Testimony of Ed Lazere At the Public Oversight Roundtable on Real Property Tax Abatement for Chemonics International

Chairman Evans and members of the committee, thank you for the opportunity to testify today. My name is Ed Lazere, and I am the Executive Director of the DC Fiscal Policy Institute. DCFPI is a non-profit organization that promotes budget choices to reduce economic and racial inequality and build widespread prosperity in the District of Columbia through independent research and thoughtful policy recommendations.

I’m here today to express the DC Fiscal Policy Institute’s opposition to the proposed multi-year tax abatement for Chemonics International. The tax abatement fails the test of Economic Development 101, because it would not create a tangible number of new jobs for DC residents, and because the tax abatement is not critical to Chemonics’ success in DC. In addition, Chemonics has a recent history of racial discrimination in hiring, and it just doesn’t make sense to use the taxes paid by DC residents and businesses to subsidize a company with that history.

It’s important to note that a tax abatement such as this proposed one—allowing a company to pay less in property taxes than all other companies—is a direct subsidy and no different from the District writing them a check. In this case, it’ the same as putting $650,000 line item in the DC budget every year for 9 years. In other words, tax abatements have an impact on the rest of the DC budget. The $650,000 proposed subsidy for Chemonics could otherwise be used, for example, to fund several public bathrooms in downtown DC, which would improve the quality of life for visitors and help homeless residents who spend their days outside.

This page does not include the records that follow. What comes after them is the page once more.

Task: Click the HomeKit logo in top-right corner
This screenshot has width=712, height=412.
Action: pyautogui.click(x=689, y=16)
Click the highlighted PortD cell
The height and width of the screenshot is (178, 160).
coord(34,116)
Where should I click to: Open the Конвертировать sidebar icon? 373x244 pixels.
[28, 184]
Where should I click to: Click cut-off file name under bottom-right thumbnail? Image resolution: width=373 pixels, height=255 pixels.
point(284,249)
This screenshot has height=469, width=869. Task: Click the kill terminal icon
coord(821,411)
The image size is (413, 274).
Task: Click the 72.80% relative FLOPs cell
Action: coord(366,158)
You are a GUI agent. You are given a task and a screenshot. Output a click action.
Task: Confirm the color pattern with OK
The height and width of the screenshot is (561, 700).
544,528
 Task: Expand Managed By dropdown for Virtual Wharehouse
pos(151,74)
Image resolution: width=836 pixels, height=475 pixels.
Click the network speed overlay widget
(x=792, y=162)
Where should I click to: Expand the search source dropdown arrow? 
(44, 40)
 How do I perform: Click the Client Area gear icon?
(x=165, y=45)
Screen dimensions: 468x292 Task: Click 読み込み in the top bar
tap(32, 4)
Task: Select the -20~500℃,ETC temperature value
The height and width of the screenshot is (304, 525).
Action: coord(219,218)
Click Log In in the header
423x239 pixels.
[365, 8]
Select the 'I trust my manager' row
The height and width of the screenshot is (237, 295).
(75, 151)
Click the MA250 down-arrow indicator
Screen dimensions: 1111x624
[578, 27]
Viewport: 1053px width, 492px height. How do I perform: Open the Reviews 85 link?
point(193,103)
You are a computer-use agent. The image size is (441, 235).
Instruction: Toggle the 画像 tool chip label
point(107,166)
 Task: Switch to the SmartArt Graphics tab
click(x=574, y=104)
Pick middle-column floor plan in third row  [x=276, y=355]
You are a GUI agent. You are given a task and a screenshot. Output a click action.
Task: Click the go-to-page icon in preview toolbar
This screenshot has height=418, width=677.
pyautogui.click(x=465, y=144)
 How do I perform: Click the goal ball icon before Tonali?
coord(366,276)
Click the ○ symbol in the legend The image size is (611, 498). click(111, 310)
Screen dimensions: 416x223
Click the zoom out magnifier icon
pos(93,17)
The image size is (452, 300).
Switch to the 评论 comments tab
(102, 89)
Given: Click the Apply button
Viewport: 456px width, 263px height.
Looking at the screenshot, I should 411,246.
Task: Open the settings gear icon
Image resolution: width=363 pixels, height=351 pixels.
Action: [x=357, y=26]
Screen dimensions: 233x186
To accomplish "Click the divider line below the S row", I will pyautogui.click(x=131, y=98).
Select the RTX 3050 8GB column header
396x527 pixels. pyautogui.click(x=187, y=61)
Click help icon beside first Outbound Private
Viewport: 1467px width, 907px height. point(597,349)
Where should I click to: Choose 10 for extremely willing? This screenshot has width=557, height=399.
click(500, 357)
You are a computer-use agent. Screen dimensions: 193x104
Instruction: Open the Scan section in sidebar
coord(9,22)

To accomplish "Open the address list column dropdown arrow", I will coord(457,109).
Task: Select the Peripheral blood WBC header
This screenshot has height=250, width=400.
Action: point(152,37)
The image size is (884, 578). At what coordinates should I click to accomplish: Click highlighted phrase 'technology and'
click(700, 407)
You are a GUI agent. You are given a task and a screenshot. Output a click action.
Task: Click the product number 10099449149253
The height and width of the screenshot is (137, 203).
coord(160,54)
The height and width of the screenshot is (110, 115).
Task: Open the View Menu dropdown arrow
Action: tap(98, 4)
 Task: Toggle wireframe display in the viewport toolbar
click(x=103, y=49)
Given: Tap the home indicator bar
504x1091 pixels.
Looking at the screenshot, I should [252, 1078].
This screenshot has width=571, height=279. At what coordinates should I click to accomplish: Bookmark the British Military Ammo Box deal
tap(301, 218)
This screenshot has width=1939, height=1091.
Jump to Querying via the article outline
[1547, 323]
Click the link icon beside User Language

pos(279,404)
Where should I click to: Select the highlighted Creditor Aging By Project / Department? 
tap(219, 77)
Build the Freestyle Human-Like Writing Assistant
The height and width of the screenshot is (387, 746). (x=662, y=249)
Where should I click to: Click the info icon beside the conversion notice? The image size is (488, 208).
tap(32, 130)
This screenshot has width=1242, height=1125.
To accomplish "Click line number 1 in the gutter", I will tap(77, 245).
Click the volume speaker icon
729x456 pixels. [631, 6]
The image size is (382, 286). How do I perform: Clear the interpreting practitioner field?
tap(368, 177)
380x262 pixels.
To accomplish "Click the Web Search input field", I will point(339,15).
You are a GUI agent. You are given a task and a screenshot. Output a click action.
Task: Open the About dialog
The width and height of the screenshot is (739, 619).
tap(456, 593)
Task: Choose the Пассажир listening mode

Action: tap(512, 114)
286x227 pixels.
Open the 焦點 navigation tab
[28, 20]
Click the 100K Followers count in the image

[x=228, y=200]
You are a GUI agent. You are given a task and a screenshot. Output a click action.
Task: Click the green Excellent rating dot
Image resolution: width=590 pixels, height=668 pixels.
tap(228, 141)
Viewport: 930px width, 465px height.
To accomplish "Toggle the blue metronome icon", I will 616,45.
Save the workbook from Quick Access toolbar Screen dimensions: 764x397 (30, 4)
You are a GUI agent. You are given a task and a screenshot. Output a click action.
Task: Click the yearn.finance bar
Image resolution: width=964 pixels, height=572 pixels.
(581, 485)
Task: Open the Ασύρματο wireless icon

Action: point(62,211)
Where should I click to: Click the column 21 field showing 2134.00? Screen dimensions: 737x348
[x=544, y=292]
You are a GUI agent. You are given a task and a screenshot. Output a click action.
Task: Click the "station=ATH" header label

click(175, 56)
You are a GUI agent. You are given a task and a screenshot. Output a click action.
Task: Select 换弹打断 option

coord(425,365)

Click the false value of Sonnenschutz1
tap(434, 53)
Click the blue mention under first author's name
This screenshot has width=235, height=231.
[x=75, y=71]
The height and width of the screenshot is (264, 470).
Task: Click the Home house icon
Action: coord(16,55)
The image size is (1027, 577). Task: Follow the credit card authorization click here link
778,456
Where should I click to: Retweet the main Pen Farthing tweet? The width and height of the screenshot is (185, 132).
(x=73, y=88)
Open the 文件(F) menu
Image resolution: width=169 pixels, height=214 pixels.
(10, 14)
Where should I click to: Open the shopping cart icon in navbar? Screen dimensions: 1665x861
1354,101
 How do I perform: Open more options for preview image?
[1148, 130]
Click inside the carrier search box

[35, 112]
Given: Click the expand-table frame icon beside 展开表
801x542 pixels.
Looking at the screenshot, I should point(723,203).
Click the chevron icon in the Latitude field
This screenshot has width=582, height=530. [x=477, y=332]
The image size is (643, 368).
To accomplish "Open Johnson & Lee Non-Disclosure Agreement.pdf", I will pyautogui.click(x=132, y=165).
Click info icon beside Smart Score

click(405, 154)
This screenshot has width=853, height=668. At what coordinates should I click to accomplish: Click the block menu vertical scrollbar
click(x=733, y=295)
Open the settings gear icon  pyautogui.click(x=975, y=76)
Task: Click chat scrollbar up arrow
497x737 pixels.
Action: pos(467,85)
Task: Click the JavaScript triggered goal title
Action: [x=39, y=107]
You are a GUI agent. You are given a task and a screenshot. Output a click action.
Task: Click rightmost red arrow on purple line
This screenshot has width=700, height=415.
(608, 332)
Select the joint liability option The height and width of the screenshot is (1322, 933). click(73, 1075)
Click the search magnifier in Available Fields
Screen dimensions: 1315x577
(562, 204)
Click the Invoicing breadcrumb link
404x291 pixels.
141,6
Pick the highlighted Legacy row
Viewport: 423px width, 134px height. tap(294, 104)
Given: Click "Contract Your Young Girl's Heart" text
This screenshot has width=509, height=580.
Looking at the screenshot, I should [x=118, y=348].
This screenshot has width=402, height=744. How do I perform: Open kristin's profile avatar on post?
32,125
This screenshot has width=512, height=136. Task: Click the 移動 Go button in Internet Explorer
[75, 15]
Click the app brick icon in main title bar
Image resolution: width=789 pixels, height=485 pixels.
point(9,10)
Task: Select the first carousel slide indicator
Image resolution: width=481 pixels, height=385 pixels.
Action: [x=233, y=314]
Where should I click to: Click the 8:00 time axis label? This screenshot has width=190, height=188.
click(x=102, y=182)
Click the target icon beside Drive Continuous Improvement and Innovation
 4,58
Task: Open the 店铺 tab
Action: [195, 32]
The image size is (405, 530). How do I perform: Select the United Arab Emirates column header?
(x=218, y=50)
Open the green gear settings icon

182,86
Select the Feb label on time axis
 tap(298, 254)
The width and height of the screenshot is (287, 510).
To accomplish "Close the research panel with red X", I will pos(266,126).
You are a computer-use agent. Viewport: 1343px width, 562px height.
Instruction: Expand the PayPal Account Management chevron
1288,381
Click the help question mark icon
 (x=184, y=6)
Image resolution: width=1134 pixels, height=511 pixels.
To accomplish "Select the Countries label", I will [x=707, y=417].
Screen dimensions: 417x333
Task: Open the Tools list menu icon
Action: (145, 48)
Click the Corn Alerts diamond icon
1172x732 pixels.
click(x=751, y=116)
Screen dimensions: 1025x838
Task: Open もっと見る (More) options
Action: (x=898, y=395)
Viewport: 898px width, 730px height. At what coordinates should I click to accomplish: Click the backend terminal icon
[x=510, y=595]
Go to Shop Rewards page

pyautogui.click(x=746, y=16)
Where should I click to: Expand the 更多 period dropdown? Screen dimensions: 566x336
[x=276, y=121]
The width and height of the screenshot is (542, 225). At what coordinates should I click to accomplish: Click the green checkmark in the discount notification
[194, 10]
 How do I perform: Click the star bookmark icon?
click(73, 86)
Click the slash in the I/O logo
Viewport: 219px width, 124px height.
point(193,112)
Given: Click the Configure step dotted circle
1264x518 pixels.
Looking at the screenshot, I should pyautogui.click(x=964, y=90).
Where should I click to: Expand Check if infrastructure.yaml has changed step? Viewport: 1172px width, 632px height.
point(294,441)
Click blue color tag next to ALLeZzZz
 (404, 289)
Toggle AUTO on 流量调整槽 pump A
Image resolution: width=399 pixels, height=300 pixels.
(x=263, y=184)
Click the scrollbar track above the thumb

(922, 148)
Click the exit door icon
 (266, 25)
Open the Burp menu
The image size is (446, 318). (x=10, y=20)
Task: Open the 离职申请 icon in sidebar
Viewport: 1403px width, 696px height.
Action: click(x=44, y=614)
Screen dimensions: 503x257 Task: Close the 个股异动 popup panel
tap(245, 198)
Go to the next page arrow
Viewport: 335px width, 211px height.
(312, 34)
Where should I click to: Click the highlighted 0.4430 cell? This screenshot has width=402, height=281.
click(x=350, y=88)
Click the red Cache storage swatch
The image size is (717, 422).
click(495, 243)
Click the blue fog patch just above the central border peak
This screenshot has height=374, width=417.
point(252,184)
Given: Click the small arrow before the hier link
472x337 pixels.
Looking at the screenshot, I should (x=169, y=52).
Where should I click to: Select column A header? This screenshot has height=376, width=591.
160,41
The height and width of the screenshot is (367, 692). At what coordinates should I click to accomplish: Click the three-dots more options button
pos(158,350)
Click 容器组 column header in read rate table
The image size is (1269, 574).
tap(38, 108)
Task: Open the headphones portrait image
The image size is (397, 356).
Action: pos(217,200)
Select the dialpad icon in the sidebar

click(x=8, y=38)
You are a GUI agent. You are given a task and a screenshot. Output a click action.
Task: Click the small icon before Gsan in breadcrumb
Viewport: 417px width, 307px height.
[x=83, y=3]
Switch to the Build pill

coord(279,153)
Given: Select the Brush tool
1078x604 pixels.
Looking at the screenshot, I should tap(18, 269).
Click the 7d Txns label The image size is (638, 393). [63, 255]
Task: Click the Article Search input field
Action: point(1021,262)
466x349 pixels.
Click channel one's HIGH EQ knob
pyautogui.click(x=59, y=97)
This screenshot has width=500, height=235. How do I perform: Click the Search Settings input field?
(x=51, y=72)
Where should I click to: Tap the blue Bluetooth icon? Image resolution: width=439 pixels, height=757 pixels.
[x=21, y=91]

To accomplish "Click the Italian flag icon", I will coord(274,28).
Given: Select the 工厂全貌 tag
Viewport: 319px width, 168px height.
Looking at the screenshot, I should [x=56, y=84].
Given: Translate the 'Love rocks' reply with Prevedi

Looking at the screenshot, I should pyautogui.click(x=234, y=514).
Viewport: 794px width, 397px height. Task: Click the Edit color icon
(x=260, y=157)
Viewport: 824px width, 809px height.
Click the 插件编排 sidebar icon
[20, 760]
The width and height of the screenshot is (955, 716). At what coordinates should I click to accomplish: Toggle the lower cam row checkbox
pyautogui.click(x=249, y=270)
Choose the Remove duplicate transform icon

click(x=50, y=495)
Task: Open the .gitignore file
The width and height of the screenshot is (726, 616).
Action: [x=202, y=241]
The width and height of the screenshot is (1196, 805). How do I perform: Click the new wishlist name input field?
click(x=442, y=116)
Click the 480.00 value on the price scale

It should go without saying that tax abatements for economic development should have tangible economic benefits. Yet the proposed Chemonics tax subsidy doesn’t bring clear economic benefits. The company has decided that consolidating its DC area staff makes sense, instead of the current division between DC and Northern Virginia. Chemonics would move its existing area employees into DC office space, but without creating new jobs. That means the move would not create new job opportunities for DC residents. It would fill DC office space, but in a highly developed area a block from a Metro station, an area where no subsidies are needed to attract development.

In addition, Chemonics does not appear to need a tax cut to thrive in DC. An analysis by the DC CFO concluded that the tax abatement would increase the company’s profit margin to 3.6 percent from 3.5 percent, a nominal difference, and thus that the subsidy is not needed for Chemonics to succeed financially in DC. [1]

Instead, it appears that Chemonics wants to be in DC and only asked for a tax abatement because Virginia offered one, not because they need it. For the District, it is not strategic to spend precious budget resources on a tax abatement that will not generate meaningful economic benefits for DC residents.

This proposed tax abatement is a prime example of the destructive economic development warfare that states and cities engage in, which creates only losers and no winners. While the District may be successful at getting Chemonics into DC today, we may lose another company to Virginia tomorrow because of tax incentives they offer. And 12 years from now, when Chemonics’ requirement to stay in DC would end under the abatement, they could threaten again to leave and ask for more tax subsidies. In the end, neither jurisdiction would be stronger, but both would find themselves with less money to invest in the things that really matter to business, such as transportation, education, and a clean environment.

The better approach to economic development is to invest in the kinds of things businesses need. As the CFO’s analysis notes, the District can best attract businesses by having “a skilled workforce, good public transportation, and quality of life,”[2] things that are harder to invest in when economic development is focused on tax breaks.

In sum, DC should not provide tax breaks solely for a business to move existing staff to a booming neighborhood. DC should not create the expectation that every company who wants to move here should ask for a tax break, without having to do anything to increase employment opportunities for DC residents who most need them. Under this approach, we will find that the city loses a lot of revenue without doing anything to bolster the economy or create new opportunities for DC residents.

Thank you for the chance to submit this testimony.

[1] Office of the Chief Financial Officer, Tax Abatement Financial Analysis for the “Amendment #1 to the ‘Local Jobs and Tax Incentive Amendment Act of 2018,’” December 11, 2018, page 3.